Two Trains Running
Page 44
“Nobody said anything about partners.”
“Not until now, maybe. Is it worth an hour of your time to hear more?”
* * *
1959 October 08 Thursday 10:48
* * *
“I think one of our investments is going sour,” SAC Wainwright said.
“Which one would that be?” asked the bland-looking man seated on the other side of Wainwright’s bird’s-eye maple desk. Only the thick weal of a repaired harelip rescued his features from total anonymity.
“The Führer.”
“Him? He’s a nothing. Just some freak who likes to dress up and play Nazi.”
“No,” Wainwright said. “No, he’s not. Maybe he has only ten, twelve ‘followers,’ but he’s got something else, too. Something we helped him get. He’s got a platform.”
“I thought that was what we wanted him to have.”

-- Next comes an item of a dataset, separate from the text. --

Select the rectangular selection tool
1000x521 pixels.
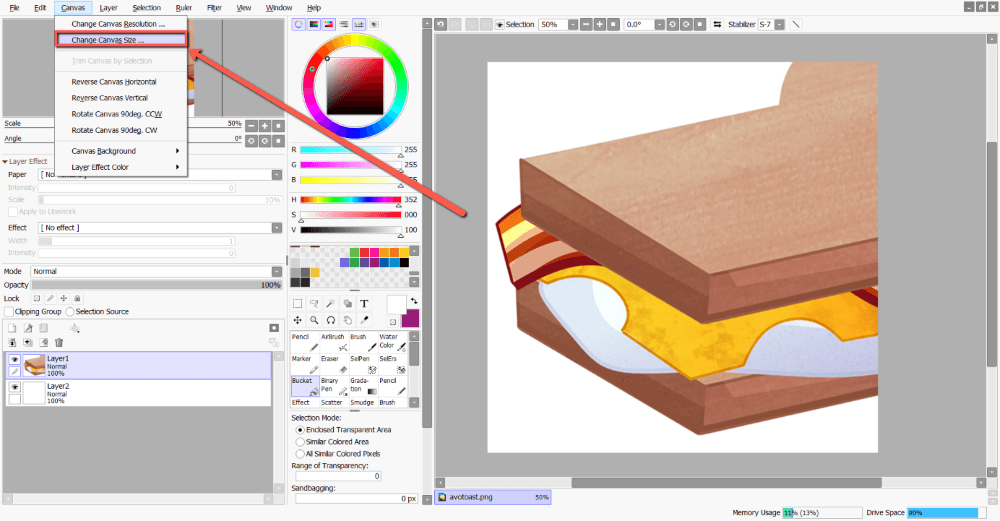(x=298, y=303)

“That’s right. But the chain of command is now . . . rethinking the whole scenario. If he does go ahead and announce he’s running for office, where do you think he’s going to get votes from?”
“Mohr? What’s he going to run for, state rep? He’ll get the . . . I don’t know what you’d call it, the votes from people who hate the coloreds. And the Jews, I guess.”
“Don’t forget the Catholics. They’re on Mohr’s list, too.”
“So? Those kind of people wouldn’t be voting for our guy, anyway.”
“That’s what we thought, what everyone thought, when the operation was launched. But that’s not what we’ve been hearing lately.”
“I don’t understand,” the man with the harelip said, a faint sprinkling of hostility edging his words.
“It’s the chickens coming home to roost,” Wainwright said. “During the war, men like Mohr, they were very useful, especially in dealing with union problems. Instead of focusing on things like wages and hours and working conditions—you know, stuff the Commies could organize around—they had the men ready to riot if they had to work next to coloreds on the assembly lines.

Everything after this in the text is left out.